American Express  vs.  Sezzle Inc

 Performance 
       Timeline  
American Express 

Risk-Adjusted Performance

Very Weak

 
Weak
 
Strong
Over the last 90 days American Express has generated negative risk-adjusted returns adding no value to investors with long positions. Even with relatively invariable basic indicators, American Express is not utilizing all of its potentials. The latest stock price agitation, may contribute to short-term losses for the retail investors.
Sezzle Inc 

Risk-Adjusted Performance

Very Weak

 
Weak
 
Strong
Over the last 90 days Sezzle Inc has generated negative risk-adjusted returns adding no value to investors with long positions. Despite quite persistent basic indicators, Sezzle is not utilizing all of its potentials. The current stock price mess, may contribute to short-term losses for the institutional investors.

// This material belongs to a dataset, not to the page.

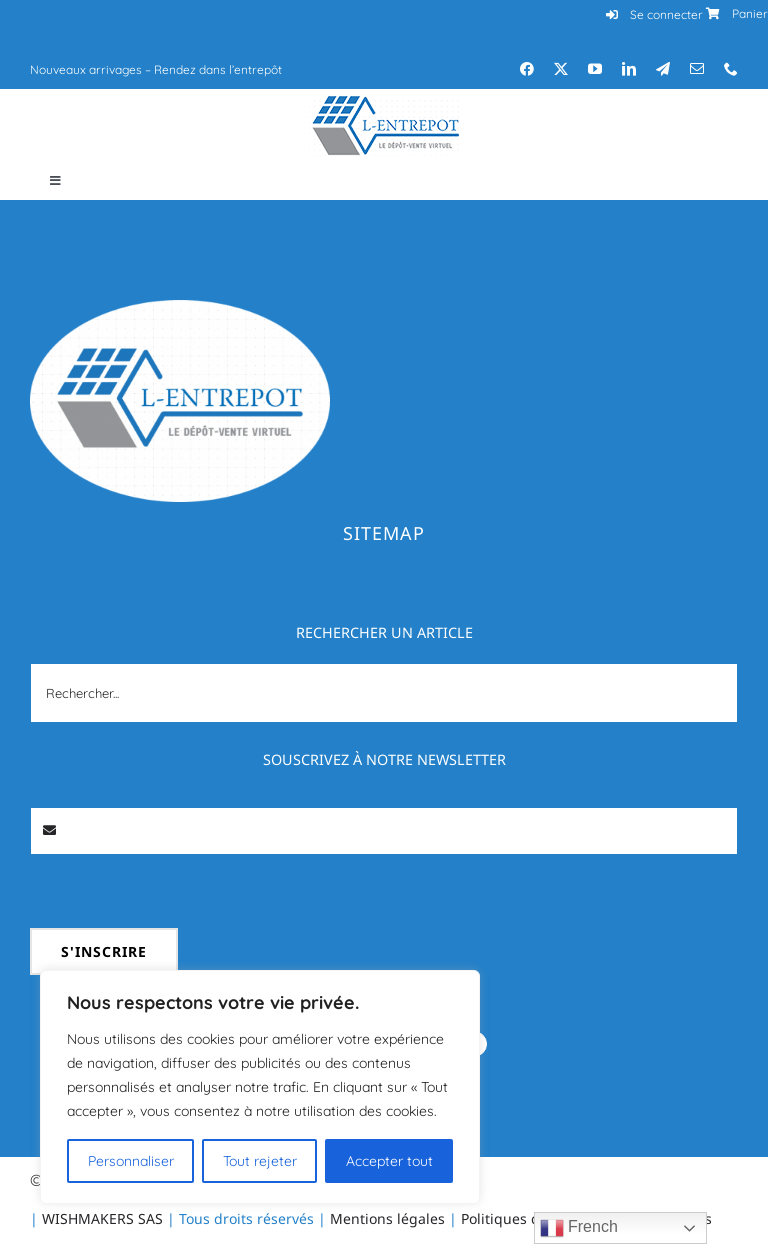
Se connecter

American Express and Sezzle Volatility Contrast

   Predicted Return Density   
       Returns  

Pair Trading with American Express and Sezzle

The main advantage of trading using opposite American Express and Sezzle positions is that it hedges away some unsystematic risk. Because of two separate transactions, even if American Express position performs unexpectedly, Sezzle can make up some of the losses. Pair trading also minimizes risk from directional movements in the market. For example, if an entire industry or sector drops because of unexpected headlines, the short position in Sezzle will offset losses from the drop in Sezzle's long position.
The idea behind American Express and Sezzle Inc pairs trading is to make the combined position market-neutral, meaning the overall market's direction will not affect its win or loss (or potential downside or upside). This can be achieved by designing a pairs trade with two highly correlated stocks or equities that operate in a similar space or sector, making it possible to obtain profits through simple and relatively low-risk investment.
Check out your portfolio center.
Note that this page's information should be used as a complementary analysis to find the right mix of equity instruments to add to your existing portfolios or create a brand new portfolio. You can also try the Portfolio Holdings module to check your current holdings and cash postion to detemine if your portfolio needs rebalancing.